箸先に付けると、口当たりは優しいが滑り止め効果を持つ「乾漆(かんしつ)粉」をつくる作業。手間暇がかかるため漆メーカーでも製造が少ない

 日本での漆の歴史は古く、縄文時代から暮らしのなかに取り入れてきたといわれます。漆器は英語で「japan」とも呼ばれ、日本を代表する伝統工芸品のひとつでもあります。今はお正月のおせち料理を詰める重箱やハレの席で使われる器といった「高級品」の印象もあるかもしれません。
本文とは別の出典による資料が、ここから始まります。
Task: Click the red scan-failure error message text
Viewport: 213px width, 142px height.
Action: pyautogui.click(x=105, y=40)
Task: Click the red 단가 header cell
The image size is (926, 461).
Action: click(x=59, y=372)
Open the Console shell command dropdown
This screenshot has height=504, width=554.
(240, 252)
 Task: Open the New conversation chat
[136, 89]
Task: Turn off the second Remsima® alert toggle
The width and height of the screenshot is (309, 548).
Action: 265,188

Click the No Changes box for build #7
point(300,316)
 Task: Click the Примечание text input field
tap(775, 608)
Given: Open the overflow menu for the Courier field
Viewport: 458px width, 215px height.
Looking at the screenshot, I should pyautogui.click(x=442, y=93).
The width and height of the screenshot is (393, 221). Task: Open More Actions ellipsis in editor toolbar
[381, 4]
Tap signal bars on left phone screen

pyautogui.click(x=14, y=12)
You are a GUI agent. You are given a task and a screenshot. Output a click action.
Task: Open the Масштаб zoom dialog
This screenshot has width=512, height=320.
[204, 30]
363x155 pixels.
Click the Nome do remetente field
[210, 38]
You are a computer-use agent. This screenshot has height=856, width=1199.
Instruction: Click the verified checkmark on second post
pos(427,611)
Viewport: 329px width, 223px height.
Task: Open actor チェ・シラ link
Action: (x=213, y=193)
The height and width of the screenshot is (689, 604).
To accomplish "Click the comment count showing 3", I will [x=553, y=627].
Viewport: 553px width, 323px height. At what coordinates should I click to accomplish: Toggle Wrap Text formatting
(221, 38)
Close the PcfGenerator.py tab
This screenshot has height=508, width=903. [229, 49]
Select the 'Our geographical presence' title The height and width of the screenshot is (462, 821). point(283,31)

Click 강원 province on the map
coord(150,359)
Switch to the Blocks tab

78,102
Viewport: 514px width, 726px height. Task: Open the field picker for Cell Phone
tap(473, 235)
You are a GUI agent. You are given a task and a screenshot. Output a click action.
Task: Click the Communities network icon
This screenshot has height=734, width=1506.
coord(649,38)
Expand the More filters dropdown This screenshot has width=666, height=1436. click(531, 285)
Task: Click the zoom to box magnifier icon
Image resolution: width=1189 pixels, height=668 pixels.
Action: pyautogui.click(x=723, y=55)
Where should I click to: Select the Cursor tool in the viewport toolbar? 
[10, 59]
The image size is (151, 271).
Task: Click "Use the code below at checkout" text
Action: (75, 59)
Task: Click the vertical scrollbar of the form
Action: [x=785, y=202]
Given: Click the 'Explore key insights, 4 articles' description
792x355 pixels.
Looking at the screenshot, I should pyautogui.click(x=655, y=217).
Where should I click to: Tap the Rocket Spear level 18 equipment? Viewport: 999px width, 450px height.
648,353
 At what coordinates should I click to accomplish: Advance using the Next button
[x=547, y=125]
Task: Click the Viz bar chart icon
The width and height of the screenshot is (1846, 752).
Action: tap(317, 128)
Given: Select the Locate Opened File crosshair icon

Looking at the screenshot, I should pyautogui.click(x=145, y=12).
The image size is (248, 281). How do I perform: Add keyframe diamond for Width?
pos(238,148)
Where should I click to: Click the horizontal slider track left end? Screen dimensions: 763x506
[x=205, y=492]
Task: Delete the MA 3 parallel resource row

 加藤さんは「実は漆器は手入れが大変と思われがちですが、私が自宅で使っている漆塗箸は毎日食洗機で洗っても大丈夫ですよ」と教えてくれました。その言葉に漆がぐっと身近に感じられます。父のレシピを受け継ぎ、塚口で作る色漆が輪島へと届けられ、そして漆器という伝統産業がこれからも続くように応援していきたいものです。

 まずはその一歩として、私たちの食卓で欠かせないお箸に漆塗箸を使い、伝統工芸品の良さに触れてみませんか。


ヘラに付いた漆を丁寧に取る様子

赤の顔料を計量する様子

木樽に入った漆をローラーに通す様子

木樽に垂れる色漆の様子

長年使い込まれた秤

壁に並ぶヘラの数々

棚に並ぶ色を示すハンコ

オリジナルの型で尼崎城をあしらった漆箸

伝統的な色味である赤と黒の漆箸

(プロフィール)
かとう・ともこ 1974年、堺生まれ、尼崎育ち。医療技術系の大学へ進み、その後は製薬会社で糖尿病や肥満治療薬などの研究に取り組む。「英語を生かす仕事がしたい」と、青年海外協力隊としてアフリカ・ザンビアに、さらに研究目的でガーナにも滞在した経験を持つ。帰国後は大学院へ入るも研究を中断し、尼崎へ帰郷。英語力を生かし、自社通販サイトでは英訳対応もしており、海外からの発注にも対応する。海外の有名漆芸(しつげい)家との交流もあるという。